Tailings miner gets the nod

FILE PICTURE: Miners. Picture: Michel Bega

An environmental rights group has lost its court battle to set aside a decision resulting in a uranium recovery project in the North West being given the go-ahead despite complaints of radioactive waste spillage in the area.

The Federation for a Sustainable Environment (FSE) lodged an appeal against a 2012 ruling by the environment minister supporting the National Nuclear Regulator’s (NNR) decision to reverse a ban on the dumping of tailings material in the Stilfontein area.

The NNR in 2011 issued a directive to Mine Waste Solutions (Pty) Ltd (MWS) to cease its activities until it had a proper pipeline maintenance programme in place to clean up spillage.

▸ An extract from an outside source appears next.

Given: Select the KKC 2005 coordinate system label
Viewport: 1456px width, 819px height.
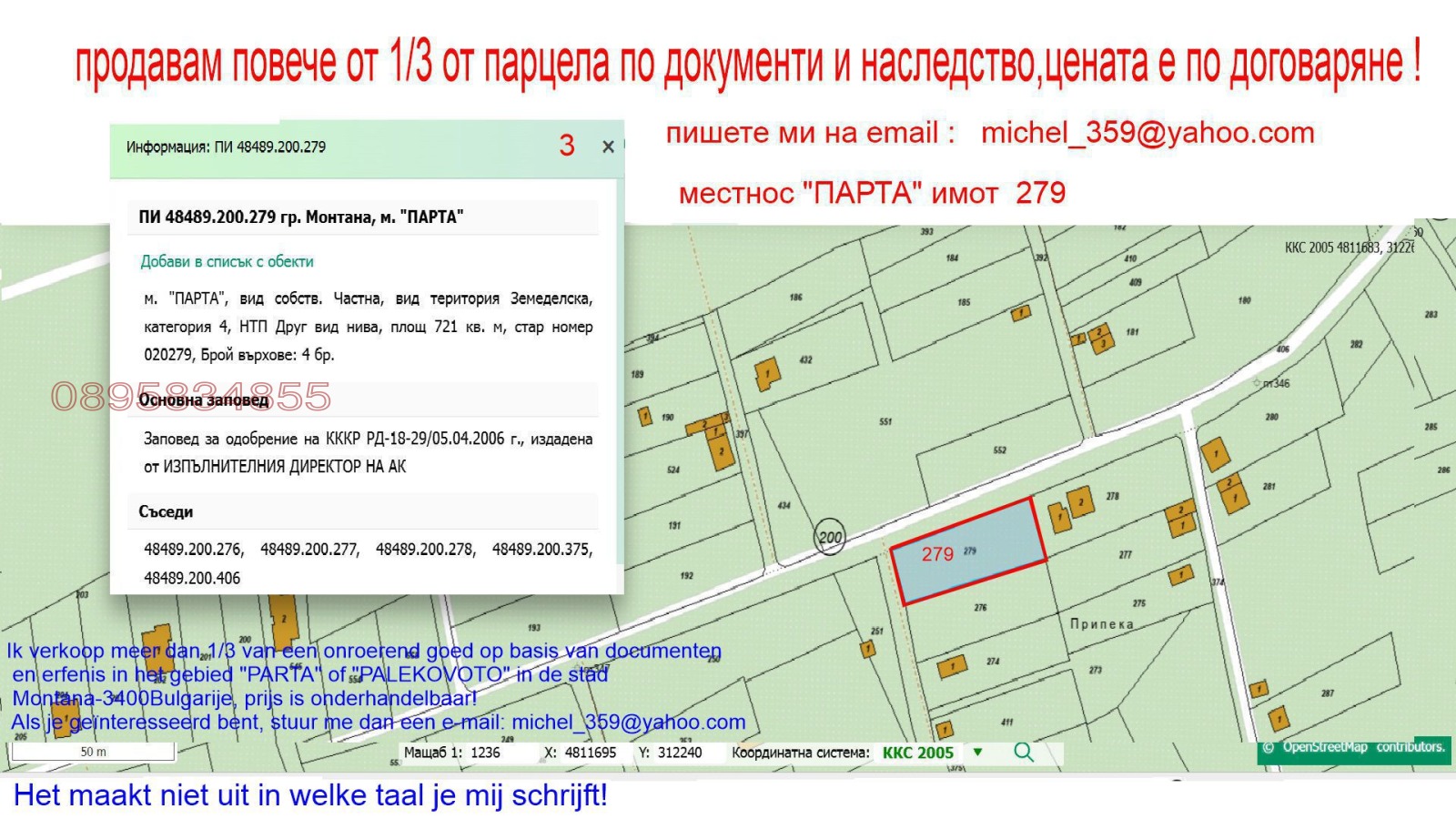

MWS operates a surface reclamation project to recover uranium from gold-mining tailing dams.

The NNR directive followed complaints to the nuclear regulator about radioactive waste spillage in the areas surrounding MWS’s dams and pipes.

The regulator subsequently held meetings with MWS and conducted inspections, after which the CEO lifted the directive for a month, pending the assessment of MWS’s remedial action to avert further spillage.

Not satisfied with the decision, the environmental watchdog first unsuccessfully appealed to the board of the NNR and then to the minister, who also dismissed its appeal in October last year.

The FSE then appealed against the minister’s decision in the High Court, claiming procedural unfairness and that the decision was unjustifiable in the light of the pattern of spillage of radioactive material and the importance of maintaining a healthy environment.

The minister opposed the application, saying the directive was only lifted after the regulator was satisfied with the remedial actions taken, which included containing the spillage and averting further spillage.

An inspection showed that spillage in August 2011 was not the result of MWS activities, but those of Buffelsfontein gold mine.

A further spillage was confirmed in March 2012, but one of the property owners refused to allow MWS access to clean up the spillage on his property.

A follow-up inspection in March last year concluded that MWS’s slime spillage contingency plan was acceptable.

Acting judges L Pillay and A de Vries said there was no evidence that the minister’s decision had been final and not susceptible to changes and the federation’s approach had been premature.

The judges said the Federation for a Sustainable Environment had been permitted to make full representations and the minister could not be faulted as all relevant factors had been carefully assessed.